Fecir | Konular | Kitaplar

İmam Tayini Farz-ı Kifâyedir

İmam Tayini Farz



İmam Tayini Farz-ı Kifâyedir:
 
İmamın varlığı gerek nass
açısından ve gerekse akıl ve hikmet açısından zarurî olunca, ümmetin başına bir
imam seçilmesi farz olmuştur. Ancak bu, bir farz-ı kifâyedir. Bazıları biat
akdini yaparak birisini seçtiler mi diğerlerinden bu farz sâkıt olur.
Hz. Peygamber (aleyhissalâtu
vesselâm)'in vefatı sırasında Ashâb bu farzı, diğer farzlara takdim ettiler.
"Zira, âlemin bekâsı ancak ve ancak nizânın kaldırılması, mazlumun hakkının
zâlimden alınması, yeryüzünde fesad peşinde koşanların katli ile mümkündür...
bütün bunlar da başta bulunacak bir imamla gerçekleşir..."
İmam seçmenin gerekliliği
hususunda Ehl-i Sünnet, Mu'tezile, Zeydiyye fırkaları müttefiktirler. Ancak Ehl-i
Sünnet bunun rivayetle vâcib olduğunu söylerken Mu'tezile ve Zeydiyye aklen
vâcib olduğunu ileri sürmüştür. İmâmiye ve İsmâiliyye ise: "İmam seçimi bize
değil, Allah'a terettüp eden bir vecibedir" der. Hâricîlere göre, bu, bir vecibe
olmayıp câiz şeylerden biridir. Bazı Hâricîler sulh zamanında gerekli olduğunu
söylerken diğer bazıları ise fitne zamanında gerekli olduğunu söylemiştir.
İmamın lüzumuna inanmayan bir
kısım Mu'tezile ve bâzı Hâricîlerin mülâhazası şudur: "Bu bir vecîbe değildir.
Bilakis, insanlara vecîbe olan şey, Allah'ın Kitabıyla amel etmeleridir.
Kitâbullah kâfidir ve imama hacet bırakmaz. Öyle ise insanlara aralarından
birini imam seçmeleri terettüp etmez."
Hâricîler bu mevzuda şöyle de
mülâhaza yürütmüşlerdir: "İmam nasbında fitnenin tahrik edilmesi mevzubahistir.
Zira arzular muhtelif, fikirler zıddır.
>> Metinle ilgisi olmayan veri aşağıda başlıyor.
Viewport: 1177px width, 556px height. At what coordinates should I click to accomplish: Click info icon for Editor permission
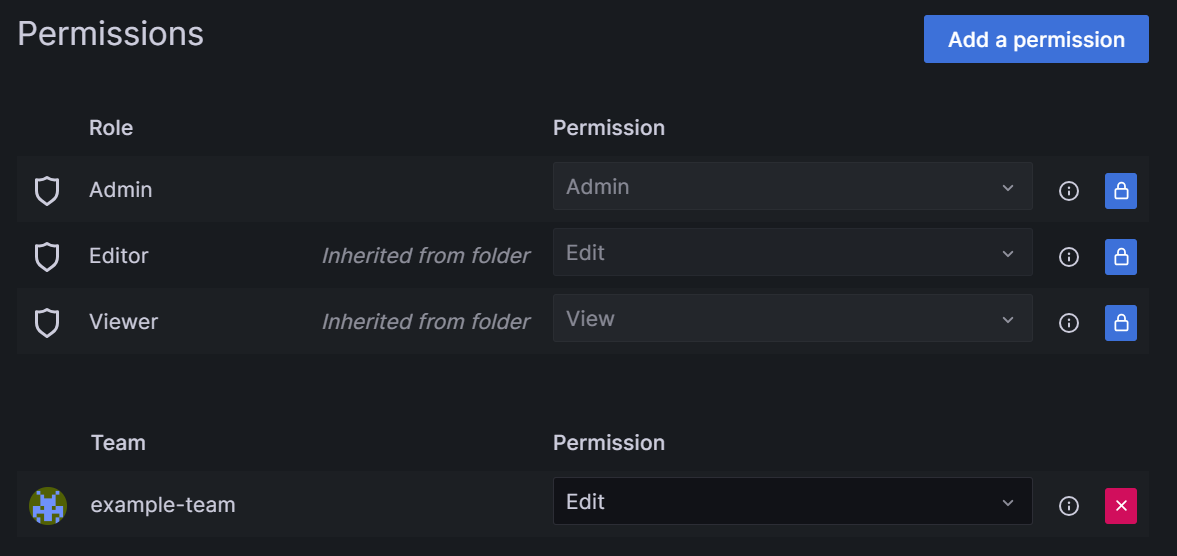click(x=1069, y=257)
Her grup bir başka şahsa meyleder ve
böylece fitneler uyanır, harpler çıkar. Şe'ni bu olan bir şey vâcib olamaz.
Bilakis câiz olmaması gerekir..."
Ehl-i Sünnet "İmam olmayınca
insanlar muhtelif gruplara ayrılarak, kimse kimseye tâbi olmaz böylece fitne,
fesad ve kıtaller ortalığı sarar" şeklinde düşünmekle daha realist
değerlendirmede bulunmuş oluyor. İmam Mâlik, "İyi veya fâcir mutlaka bir imam
olmalıdır" derken Ehl-i Sünnet realizmini ifade etmiş olmalıdır.[1]
 

 




[1]
İbrahim Canan, Kutub-i Sitte Tercüme ve Şerhi, Akçağ Yayınları: 2/283-284.